» **SELECTED EXCERPT**
****************

I'm stunned by the quality of the legatos. Just superb.


----------



## muziksculp (Apr 18, 2018)

constaneum said:


> If they gonna release the other Choir library, sure gonna be a purchase for me.



What other Choir library ? is it by Audiobro as well ?

LASS 3.0 would be nice though.


----------



## kimarnesen (Apr 18, 2018)

Wow, this looks like the most spectacular choir library on the market at this point. Such a lovely sound and great features.


----------



## Red Room Audio (Apr 18, 2018)

Talked with Andrew more than once at NAMM. Sly dog, this much have been really difficult to keep quiet about. Looks and sounds amazing, outstanding product Audiobro!


----------



## Zhao Shen (Apr 18, 2018)

The legato is absolutely stunning, though the phrase-builder sounds unnatural in the walkthrough. The opposite problem of most choir libraries...


----------



## constaneum (Apr 18, 2018)

kimarnesen said:


> Wow, this looks like the most spectacular choir library on the market at this point. Such a lovely sound and great features.



yea. with auto-divisi. I really have faith with their products. very well thought of and patiently made.


----------



## Kristoben (Apr 18, 2018)

Looks fantastic! I'm so glad that they are sticking with Kontakt too. I was worried when I saw "new engine" but it's still thankfully Kontakt.


----------



## constaneum (Apr 18, 2018)

muziksculp said:


> What other Choir library ? is it by Audiobro as well ?
> 
> LASS 3.0 would be nice though.



i mean if they do release STAB choir. ahha


----------



## muziksculp (Apr 18, 2018)

constaneum said:


> i mean if they do release STAB choir. ahha



Ok, I get you. 

I thought you knew of another Choir library that Audiobro will be releasing soon. Although a SATB Choir by Audiobro with this new GUI would be super cool, and useful.


----------



## Pablocrespo (Apr 18, 2018)

So sad I can´t see anything because my country is still blacklisted for audiobro. In all this years I would assume they would have fixed that already.

(I am a LASS customer that can´t even log in to their forum)


----------



## constaneum (Apr 18, 2018)

Pablocrespo said:


> So sad I can´t see anything because my country is still blacklisted for audiobro. In all this years I would assume they would have fixed that already.
> 
> (I am a LASS customer that can´t even log in to their forum)



then how do you get bug fixes or updates?


----------



## constaneum (Apr 18, 2018)

i love their Melisma but i think that's not something new right? If not mistaken, other developers call it polyphony Legato ?? What's the difference?

As far as i've known, East West's Voices of Empires as this gem offers Melisma. Never seen the term appears in other sample products. Is it better than polyphony legato ? Is it a new technology ?


----------



## Pixelpoet1985 (Apr 18, 2018)

Melisma is not a technology: https://en.wikipedia.org/wiki/Melisma


----------



## Hanu_H (Apr 18, 2018)

Wow, this sounds amazing and the engine looks great. No need for a childrens choir at the moment, I am also waiting for the brass and woodwinds.



constaneum said:


> i love their Melisma but i think that's not something new right? If not mistaken, other developers call it polyphony Legato ?? What's the difference?

****************

» **PROMPT**
Update the choir library thread from the words "## Red Room" through "Shen (Apr 18, 2018)", replacing "NAMM" with "the NAMM show". The lines here come from a different source than the choir library thread.

****************

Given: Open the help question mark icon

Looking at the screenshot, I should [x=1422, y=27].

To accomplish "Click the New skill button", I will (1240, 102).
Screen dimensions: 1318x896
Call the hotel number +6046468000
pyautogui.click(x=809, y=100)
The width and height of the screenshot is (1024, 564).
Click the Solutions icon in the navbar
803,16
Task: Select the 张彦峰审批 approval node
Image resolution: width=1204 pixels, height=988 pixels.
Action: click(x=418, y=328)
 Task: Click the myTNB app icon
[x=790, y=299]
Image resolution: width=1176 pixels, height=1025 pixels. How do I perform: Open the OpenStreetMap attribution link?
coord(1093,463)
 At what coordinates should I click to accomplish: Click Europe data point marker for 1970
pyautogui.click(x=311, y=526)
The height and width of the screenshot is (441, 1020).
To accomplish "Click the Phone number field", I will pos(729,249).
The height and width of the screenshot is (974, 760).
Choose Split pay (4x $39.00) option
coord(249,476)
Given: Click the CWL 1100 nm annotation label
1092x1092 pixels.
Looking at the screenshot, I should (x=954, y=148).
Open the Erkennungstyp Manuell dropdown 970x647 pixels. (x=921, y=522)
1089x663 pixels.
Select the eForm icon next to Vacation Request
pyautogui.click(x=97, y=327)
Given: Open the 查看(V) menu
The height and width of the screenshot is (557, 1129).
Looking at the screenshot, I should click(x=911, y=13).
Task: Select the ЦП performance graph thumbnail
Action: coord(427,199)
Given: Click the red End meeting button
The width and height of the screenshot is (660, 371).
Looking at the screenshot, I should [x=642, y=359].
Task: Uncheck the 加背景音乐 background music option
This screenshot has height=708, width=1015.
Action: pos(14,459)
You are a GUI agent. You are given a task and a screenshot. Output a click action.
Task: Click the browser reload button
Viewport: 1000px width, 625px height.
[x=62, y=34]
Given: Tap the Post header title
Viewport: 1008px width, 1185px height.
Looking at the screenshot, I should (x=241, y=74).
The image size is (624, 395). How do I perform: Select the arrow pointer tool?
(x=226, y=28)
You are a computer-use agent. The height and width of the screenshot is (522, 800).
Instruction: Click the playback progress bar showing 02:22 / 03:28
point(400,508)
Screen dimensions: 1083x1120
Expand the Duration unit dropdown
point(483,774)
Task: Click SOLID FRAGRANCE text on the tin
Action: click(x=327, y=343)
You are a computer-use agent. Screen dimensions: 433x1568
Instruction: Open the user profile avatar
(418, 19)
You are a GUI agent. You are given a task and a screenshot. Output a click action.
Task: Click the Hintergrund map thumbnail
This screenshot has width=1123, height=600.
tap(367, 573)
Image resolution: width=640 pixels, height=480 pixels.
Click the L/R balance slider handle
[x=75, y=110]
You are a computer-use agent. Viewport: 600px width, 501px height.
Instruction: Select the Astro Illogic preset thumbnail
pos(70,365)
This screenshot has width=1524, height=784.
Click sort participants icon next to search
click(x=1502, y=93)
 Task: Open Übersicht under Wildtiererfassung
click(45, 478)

****************

» **TASK RESPONSE**
## Red Room Audio (Apr 18, 2018)

Talked with Andrew more than once at the NAMM show. Sly dog, this much have been really difficult to keep quiet about. Looks and sounds amazing, outstanding product Audiobro!


----------



## Zhao Shen (Apr 18, 2018)